L’impact de la presse et des réseaux sociaux sur la performance globale

Le début de saison du PSG a été plus que mouvementé. Malgré une première place en Ligue 1 Uber Eats, le club de la capitale ne convainc pas dans le jeu. Parfois coupé en deux, parfois poussif, le PSG est loin d’afficher le visage qu’il avait montré en août lorsqu’il avait atteint la finale de la Ligue des champions. Ces derniers temps, les tensions sont même palpables entre Thomas Tuchel et la presse, ses joueurs, son directeur sportif. Ce qui ne favorise pas du tout la production d’un jeu cohérent et convaincant sur le terrain. Tout comme les réseaux sociaux, qui impactent aussi les dispositions mentales et comportementales des joueurs.

Manchester United FC Romelu Lukaku Menama

« J’ai récemment lu une étude qui traitait justement de l’impact des réseaux sociaux sur la prise de décision en football. Cette étude indiquait que 30 minutes passées par jour sur des applications telles que Facebook ou Instagram pouvaient affecter négativement la prise de décisions des joueurs, et spécifiquement sur les passes. Ce qui est logique puisque si avant un match, un joueur utilise des ressources cognitives liées à son image de soi, il va être potentiellement plus affecté par une remarque ou un commentaire négatif qu’il va recevoir sur le terrain », explique Basil More-Chevalier, qui a aussi porté les couleurs du FC Rouen il y a quelques années.

Il ajoute : « Il y a également ce que l’on appelle le contrôle inhibitoire. Je m’explique : pendant un match, un joueur doit être capable d’inhiber certains de ses comportements. Par exemple, quand il souhaite faire un type de passe vers un coéquipier mais que d’un coup, un adversaire se met sur sa trajectoire, il doit être capable de changer d’avis et de prendre une autre décision. Malheureusement, les réseaux sociaux incitent l’inverse puisque sur les applications comme Instagram, on est attiré par quelque chose, une image ou un commentaire, et on clique.
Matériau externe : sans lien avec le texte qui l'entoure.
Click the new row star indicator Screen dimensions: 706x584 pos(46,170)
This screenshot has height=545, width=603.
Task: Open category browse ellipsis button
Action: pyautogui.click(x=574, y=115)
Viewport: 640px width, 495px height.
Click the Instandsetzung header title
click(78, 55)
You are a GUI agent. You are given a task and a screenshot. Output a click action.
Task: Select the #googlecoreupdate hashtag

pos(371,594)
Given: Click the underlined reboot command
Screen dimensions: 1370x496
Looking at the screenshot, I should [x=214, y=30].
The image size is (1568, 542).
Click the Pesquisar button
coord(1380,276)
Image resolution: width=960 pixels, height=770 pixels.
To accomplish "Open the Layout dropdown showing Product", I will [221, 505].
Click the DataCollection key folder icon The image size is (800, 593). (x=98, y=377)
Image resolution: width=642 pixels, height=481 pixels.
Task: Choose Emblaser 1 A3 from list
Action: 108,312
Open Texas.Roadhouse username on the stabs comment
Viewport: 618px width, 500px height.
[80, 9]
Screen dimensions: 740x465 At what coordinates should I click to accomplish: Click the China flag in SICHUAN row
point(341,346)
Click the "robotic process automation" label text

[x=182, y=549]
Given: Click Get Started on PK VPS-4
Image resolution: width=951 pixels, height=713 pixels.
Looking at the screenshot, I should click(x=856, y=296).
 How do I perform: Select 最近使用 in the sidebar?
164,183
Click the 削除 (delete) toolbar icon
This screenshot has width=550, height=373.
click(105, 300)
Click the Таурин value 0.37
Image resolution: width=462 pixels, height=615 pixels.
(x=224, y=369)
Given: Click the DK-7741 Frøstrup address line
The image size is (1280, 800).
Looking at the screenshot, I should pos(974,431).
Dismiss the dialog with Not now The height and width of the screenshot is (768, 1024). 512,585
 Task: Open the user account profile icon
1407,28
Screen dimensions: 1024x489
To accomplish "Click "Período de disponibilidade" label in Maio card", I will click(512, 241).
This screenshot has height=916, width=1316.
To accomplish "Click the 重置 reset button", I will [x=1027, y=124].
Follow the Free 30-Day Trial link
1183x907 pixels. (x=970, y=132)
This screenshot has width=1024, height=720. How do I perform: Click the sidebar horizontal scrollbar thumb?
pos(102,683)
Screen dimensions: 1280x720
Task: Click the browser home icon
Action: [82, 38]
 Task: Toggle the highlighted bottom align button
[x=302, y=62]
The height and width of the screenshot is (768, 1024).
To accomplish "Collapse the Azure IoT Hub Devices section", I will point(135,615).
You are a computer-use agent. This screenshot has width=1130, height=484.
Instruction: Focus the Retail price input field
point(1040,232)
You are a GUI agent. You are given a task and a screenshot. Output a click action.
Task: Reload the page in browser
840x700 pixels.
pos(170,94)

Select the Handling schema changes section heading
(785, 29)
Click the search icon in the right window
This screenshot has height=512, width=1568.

Du coup, on prépare le cerveau à être dans l’exécution automatique de choses plutôt que dans l’inhibition de certains comportements. C’est justement ce qui était indiqué dans l’étude : l’une des conséquences des réseaux sociaux, c’est justement qu’elle affecterait ce contrôle inhibitoire pourtant essentiel sur un terrain de foot. »

L’absence du public joue-t-elle aussi ?

Dans une enceinte vide, il peut aussi être difficile pour les joueurs de trouver leur second souffle. De se remotiver ou de se reconcentrer après un geste technique manqué. Certains joueurs ont clairement besoin de ce surplus d’adrénaline pour performer. « Pour moi, c’est une évidence que l’absence du public a un impact sur les joueurs mais je ne sais pas si cet impact est positif ou négatif. En tout cas, des études prouvent que les joueurs pros ont des capacités d’adaptation supérieures à la moyenne donc normalement, ils devraient déjà être adaptés à ces conditions particulières. Mais c’est certain que dans des fins de match, le manque de public peut avoir un impact sur la vigilance ou la motivation d’un joueur. C’est pourquoi, certains stades sont équipés par une ambiance sonore, qui peuvent servir aux diffuseurs mais aussi aux joueurs », conclut Basil More-Chevalier.

River Plate

Pour les joueurs physiquement et mentalement impactés, il n’y a donc pas 10 000 solutions pour continuer d’être performant. La gestion du travail invisible comme la récupération d’après-match, l’alimentation, le sommeil est indispensable comme une consommation modérée des réseaux sociaux. Crever l’abcès en cas de tension peut aussi être salvateur. Concernant le PSG, un enchaînement de victoires et une qualification pour les huitièmes de finale lui permettra de bénéficier d’un peu de répit mental et de sérénité. Comme nous l’avons vu, tout est interrelié donc un environnement apaisant pourrait contribuer à des meilleures performances sportives. Mais le contraire est aussi valable. Le match contre Manchester United revêt donc une importance capitale pour la suite de la saison. Il s’agit même d’un tournant.